Records from a data source:
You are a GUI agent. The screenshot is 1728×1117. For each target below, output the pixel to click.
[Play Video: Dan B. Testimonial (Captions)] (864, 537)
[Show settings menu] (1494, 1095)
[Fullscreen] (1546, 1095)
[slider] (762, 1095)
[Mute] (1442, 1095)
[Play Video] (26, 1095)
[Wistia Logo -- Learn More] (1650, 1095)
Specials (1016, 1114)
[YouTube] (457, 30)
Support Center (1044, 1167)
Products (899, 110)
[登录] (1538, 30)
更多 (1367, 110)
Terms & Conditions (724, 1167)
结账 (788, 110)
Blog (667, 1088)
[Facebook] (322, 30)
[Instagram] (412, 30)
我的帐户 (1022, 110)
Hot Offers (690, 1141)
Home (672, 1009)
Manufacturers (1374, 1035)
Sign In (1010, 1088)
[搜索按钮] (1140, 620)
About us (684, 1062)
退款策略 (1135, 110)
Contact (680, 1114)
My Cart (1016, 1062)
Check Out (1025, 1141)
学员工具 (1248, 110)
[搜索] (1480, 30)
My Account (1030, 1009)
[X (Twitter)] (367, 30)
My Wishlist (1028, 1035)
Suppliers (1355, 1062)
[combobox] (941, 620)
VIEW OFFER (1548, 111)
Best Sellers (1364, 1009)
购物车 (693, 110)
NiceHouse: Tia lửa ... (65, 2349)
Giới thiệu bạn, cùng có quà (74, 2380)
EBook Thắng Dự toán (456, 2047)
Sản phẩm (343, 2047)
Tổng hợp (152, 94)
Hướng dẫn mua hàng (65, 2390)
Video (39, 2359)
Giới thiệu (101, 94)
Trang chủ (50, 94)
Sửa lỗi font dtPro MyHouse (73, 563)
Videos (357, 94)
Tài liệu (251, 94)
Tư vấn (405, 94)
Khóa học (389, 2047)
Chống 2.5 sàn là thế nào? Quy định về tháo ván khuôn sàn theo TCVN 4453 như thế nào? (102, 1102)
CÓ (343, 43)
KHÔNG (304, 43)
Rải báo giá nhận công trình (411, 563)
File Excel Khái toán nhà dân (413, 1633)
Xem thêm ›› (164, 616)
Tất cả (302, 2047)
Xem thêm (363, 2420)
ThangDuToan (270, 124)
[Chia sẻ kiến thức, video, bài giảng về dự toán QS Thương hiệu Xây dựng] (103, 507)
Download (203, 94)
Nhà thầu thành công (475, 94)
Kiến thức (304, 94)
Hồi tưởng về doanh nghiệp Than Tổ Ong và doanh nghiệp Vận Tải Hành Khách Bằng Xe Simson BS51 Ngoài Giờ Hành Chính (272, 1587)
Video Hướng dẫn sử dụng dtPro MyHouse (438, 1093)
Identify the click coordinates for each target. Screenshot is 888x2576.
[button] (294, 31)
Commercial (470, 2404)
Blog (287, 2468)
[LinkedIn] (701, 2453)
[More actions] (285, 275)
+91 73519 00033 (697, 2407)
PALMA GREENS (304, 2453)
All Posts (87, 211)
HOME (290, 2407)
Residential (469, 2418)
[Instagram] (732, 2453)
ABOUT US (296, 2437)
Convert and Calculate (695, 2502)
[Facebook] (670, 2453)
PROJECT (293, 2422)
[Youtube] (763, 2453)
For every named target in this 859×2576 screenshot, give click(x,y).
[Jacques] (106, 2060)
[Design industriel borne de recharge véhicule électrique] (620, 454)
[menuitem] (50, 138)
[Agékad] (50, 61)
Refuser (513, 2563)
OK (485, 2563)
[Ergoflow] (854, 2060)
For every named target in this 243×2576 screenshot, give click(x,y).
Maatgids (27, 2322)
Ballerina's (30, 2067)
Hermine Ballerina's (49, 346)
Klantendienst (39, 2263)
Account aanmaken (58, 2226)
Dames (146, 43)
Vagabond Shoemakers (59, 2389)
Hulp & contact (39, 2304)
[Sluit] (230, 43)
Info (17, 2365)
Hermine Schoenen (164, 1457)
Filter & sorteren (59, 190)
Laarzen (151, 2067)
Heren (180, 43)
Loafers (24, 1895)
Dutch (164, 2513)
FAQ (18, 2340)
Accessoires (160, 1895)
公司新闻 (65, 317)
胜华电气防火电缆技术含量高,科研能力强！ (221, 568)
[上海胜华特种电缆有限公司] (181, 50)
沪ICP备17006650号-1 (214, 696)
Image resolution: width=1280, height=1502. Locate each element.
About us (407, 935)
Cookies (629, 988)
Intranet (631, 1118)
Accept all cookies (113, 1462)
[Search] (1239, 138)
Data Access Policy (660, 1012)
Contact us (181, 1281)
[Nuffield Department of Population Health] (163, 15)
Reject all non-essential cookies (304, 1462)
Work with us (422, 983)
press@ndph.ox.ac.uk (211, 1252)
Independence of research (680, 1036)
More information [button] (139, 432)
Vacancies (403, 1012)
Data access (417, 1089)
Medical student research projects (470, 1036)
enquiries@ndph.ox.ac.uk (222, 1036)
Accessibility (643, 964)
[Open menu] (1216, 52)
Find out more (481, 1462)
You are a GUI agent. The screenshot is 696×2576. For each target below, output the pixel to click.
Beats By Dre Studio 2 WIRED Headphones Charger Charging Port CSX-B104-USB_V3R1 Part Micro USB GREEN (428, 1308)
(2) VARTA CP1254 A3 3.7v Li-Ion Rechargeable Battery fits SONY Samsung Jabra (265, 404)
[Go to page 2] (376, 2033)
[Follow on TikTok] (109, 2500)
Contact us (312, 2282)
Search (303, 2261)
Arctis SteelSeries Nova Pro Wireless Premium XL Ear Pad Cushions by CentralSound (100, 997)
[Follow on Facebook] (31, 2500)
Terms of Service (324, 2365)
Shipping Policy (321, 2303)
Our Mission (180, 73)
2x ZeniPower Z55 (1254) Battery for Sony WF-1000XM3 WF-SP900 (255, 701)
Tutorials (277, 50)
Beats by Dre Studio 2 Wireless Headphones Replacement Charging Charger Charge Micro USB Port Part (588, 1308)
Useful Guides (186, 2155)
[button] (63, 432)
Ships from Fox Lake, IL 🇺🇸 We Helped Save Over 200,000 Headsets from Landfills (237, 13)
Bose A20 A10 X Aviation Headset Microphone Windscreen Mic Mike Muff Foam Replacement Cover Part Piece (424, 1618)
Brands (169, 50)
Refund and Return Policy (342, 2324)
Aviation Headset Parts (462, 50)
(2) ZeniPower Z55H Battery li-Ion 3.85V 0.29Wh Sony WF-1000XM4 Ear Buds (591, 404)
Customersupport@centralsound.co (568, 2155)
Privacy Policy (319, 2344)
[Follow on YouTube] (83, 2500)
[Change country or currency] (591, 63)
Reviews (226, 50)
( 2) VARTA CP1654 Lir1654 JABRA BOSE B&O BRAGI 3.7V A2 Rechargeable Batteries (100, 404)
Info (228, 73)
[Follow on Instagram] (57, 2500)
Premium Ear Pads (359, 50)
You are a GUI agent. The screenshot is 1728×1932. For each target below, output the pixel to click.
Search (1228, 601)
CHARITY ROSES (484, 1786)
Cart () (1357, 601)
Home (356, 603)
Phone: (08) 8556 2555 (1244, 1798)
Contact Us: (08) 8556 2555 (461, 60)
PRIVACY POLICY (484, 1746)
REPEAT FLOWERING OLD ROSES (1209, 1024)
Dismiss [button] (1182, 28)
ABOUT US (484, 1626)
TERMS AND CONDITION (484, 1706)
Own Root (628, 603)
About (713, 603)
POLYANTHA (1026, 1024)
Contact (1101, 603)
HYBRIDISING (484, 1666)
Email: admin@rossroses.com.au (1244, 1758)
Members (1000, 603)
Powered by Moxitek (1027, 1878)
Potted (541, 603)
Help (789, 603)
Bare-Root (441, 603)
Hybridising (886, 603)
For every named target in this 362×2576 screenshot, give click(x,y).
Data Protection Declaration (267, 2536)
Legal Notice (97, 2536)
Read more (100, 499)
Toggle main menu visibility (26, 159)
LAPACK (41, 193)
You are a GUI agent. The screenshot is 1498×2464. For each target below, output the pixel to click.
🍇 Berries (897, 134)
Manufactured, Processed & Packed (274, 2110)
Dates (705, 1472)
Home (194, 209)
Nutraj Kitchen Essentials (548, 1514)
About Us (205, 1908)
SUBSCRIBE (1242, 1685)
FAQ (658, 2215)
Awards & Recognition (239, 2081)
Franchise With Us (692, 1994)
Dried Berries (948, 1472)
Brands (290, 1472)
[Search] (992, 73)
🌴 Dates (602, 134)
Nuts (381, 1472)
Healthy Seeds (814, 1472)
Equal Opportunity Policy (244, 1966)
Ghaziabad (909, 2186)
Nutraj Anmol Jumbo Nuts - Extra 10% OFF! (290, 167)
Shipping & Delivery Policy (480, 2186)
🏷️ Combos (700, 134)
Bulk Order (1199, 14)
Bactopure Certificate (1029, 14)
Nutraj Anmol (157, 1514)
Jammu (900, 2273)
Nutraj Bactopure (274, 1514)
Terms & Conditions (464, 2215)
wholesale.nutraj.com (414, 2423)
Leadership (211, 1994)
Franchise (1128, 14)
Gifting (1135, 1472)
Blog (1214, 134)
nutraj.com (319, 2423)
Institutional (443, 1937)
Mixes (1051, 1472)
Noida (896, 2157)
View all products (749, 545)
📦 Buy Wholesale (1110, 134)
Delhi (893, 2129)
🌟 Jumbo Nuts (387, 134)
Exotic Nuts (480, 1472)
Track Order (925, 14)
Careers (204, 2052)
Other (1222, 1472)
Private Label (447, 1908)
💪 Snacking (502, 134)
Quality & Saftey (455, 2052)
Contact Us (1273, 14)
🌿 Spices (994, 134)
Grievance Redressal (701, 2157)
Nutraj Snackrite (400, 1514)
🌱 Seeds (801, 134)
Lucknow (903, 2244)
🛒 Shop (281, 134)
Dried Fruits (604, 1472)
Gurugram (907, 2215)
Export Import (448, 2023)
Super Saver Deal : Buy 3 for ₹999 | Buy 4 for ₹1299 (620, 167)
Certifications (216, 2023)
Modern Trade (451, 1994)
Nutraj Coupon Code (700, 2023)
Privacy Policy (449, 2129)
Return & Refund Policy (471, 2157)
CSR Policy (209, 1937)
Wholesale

### Task requirements
The lines in the records above that include the word "Return" must be copied out.

### Task result
Refund and Return Policy (342, 2324)
Return & Refund Policy (471, 2157)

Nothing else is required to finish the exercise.